Ritiene azzardato definire questo dialogo con la stampa come una sua ulteriore forma d'arte?
«Lo è, perché Bene fu il primo artista italiano a capire l'importanza del media trasportandolo anche in tv, ossia sul medium che in quegli anni arriva a tutti».
C'è una tecnica codificabile?
«Di certo, c'è un sottrarsi al dialogo: Bene non risponde mai all'intervistatore costringendolo a seguirlo nel suo discorso, ad andare dove vuole».
Non con tutte le firme però...
«No, è vero, ci sono firme con cui ha un rapporto di preferenza, Giancarlo Dotto è colui che lo ha intervistato di più e che poi scrisse Vita di Carmelo Bene. Ma ci sono stati anche Busi, Arbasino, Cordelli, Franco Quadri, Goffredo Fofi, Maurizio Grande, Sandro Veronesi».
Veronesi, cui è legato il suo primo incontro con Bene, come racconta in prefazione.
«Devo a Veronesi il mio primo e unico incontro con Bene da vivo, poi iniziò il mio rapporto con il suo fantasma. Andammo a vedere l'anteprima per la stampa di Pinocchio. Lui uscì dicendo «Vi invidio» . In camerino gli strinsi la mano e dissi emozionato «maestro, non so cosa dire». Lui rispose «nemmeno io». Poi iniziò quello con lui dopo la morte. Mi occupai della catalogazione per la fondazione Immemoriale, fu un rapporto intimo e privilegiato ma senza di lui».

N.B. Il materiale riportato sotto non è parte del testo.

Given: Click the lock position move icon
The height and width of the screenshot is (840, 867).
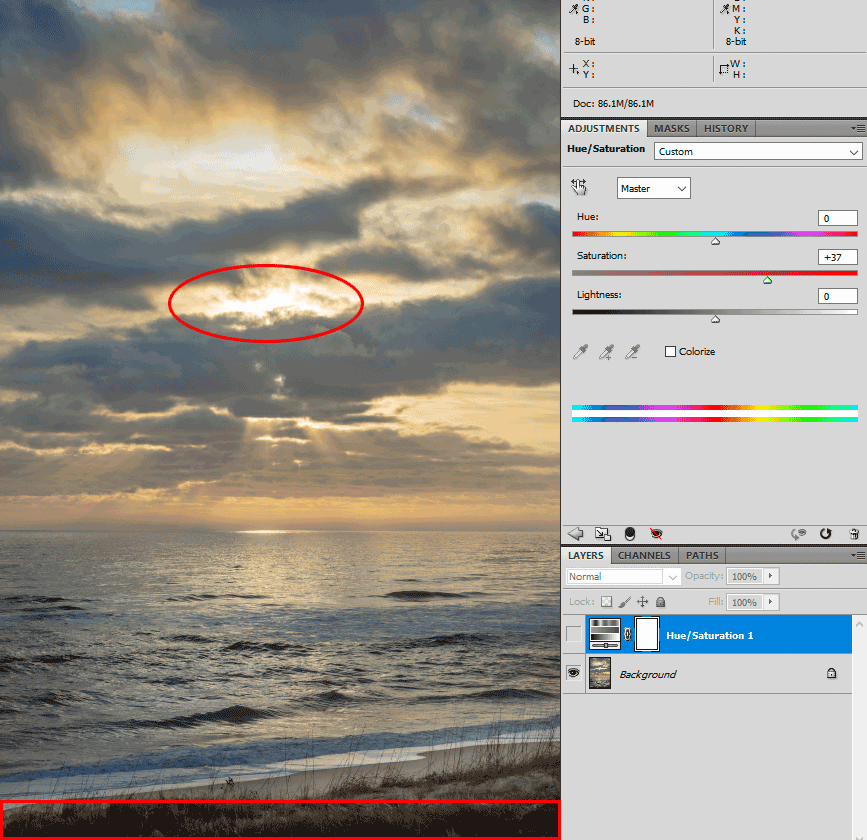Looking at the screenshot, I should 642,602.
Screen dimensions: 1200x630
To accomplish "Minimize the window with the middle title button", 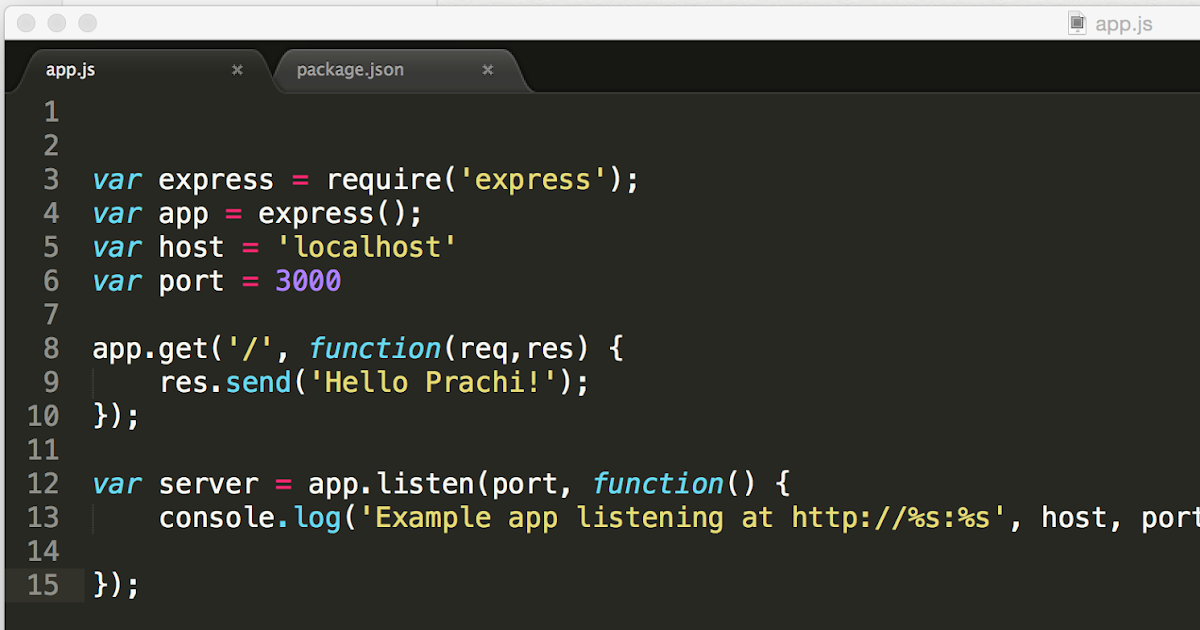I will pyautogui.click(x=57, y=22).
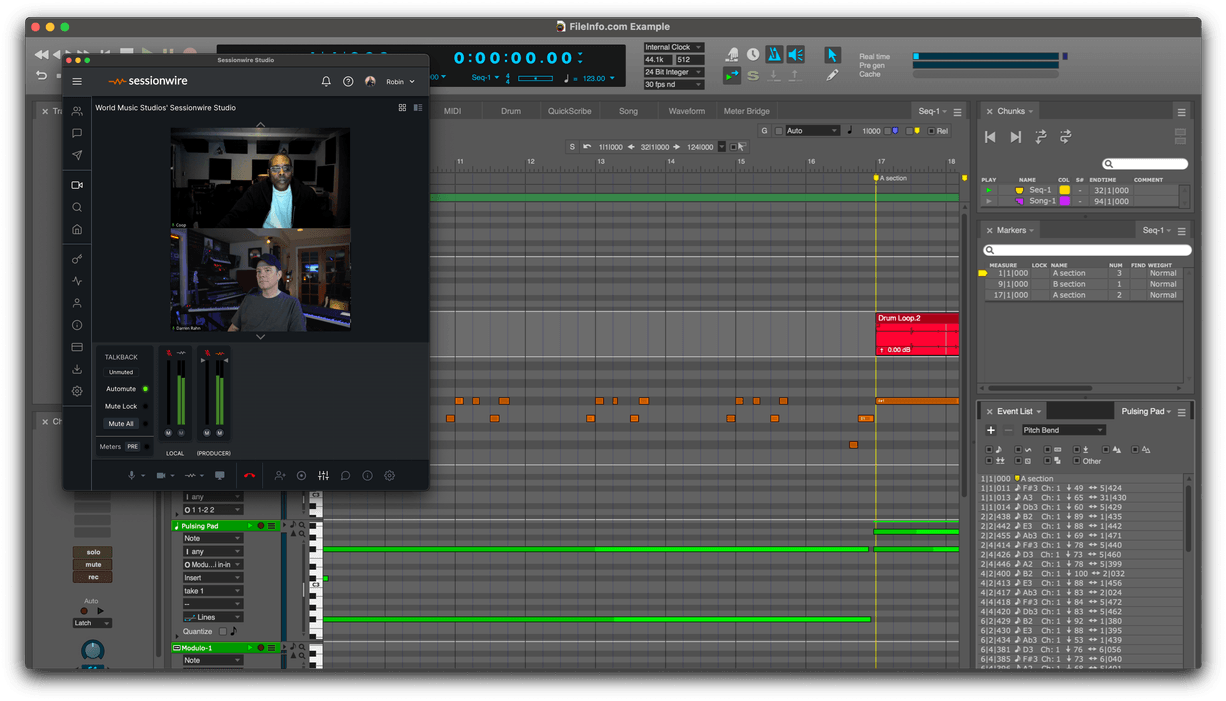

Ha contatti con il fondo Bene di Lecce?
«Non diretti, ho contatti con la figlia di Salomè con cui quest'anno abbiamo realizzato la raccolta di interventi sportivi editi da Messaggero e la trascrizione degli interventi per Zona, in onda su Tele+. Il volume di chiama In ginocchio da te (Gog Edizioni).
Un'operazione preziosa...
«Sì, anche se molti materiali purtroppo sono svaniti. Ci sono sempre dei buchi negli archivi».
Nel libro ci sono vari articoli pubblicati dal nostro giornale, che testimoniano meglio di altri il rapporto di odio e amore con la sua terra, il Salento.
«Ci sono varie interviste al vostro Antonio Maglio, ad esempio, con cui si nota che Carmelo ha simpatia. Disse che l'ultima intervista sarebbe stata per lui. Ma anche a Vito Luperto e poi Enzo Mansueto del Corriere del Mezzogiorno, i colleghi della Gazzetta. Il suo rapporto con il territorio era comunque conflittuale».
Il ritorno alla Puglia comunque ci fu. Penso al lavoro su Dante a Otranto.
«Sì, a mio avviso però questo legame tra Bene e il Salento non è stato del tutto indagato. Lui ne scappa ma ne è intriso».
Il libro ha avuto due diverse edizioni. La prima è stata ritirata dal mercato. Il clima attorno alla memoria di Bene è stato spesso un po' litigioso o sbaglio?
«In realtà si è trattato di un problema con delle interviste, che inspiegabilmente non hanno ottenuto la liberatoria dell'autore. E quindi abbiamo dovuto escluderle. Un fatto molto increscioso».
Questo non vi han impedito di completare quattro grandi ere artistiche e biografiche .
«Il libro è diviso in quattro decenni e quattro macro tappe della sua lunga carriera. L'ultima fase è il suo avvicinamento al classico».
Lui amava dire di esserlo diventato già in vita...
«L'opera d'arte di Carmelo Bene è Carmelo Bene: spettacoli, testi, cinema, articoli e tv sono residui ed espulsioni dell'opera d'arte centrale che è se stesso. Questo lui lo sapeva e di fatto - come per ogni classico che si rispetti - la sua opera continua a parlare al pubblico».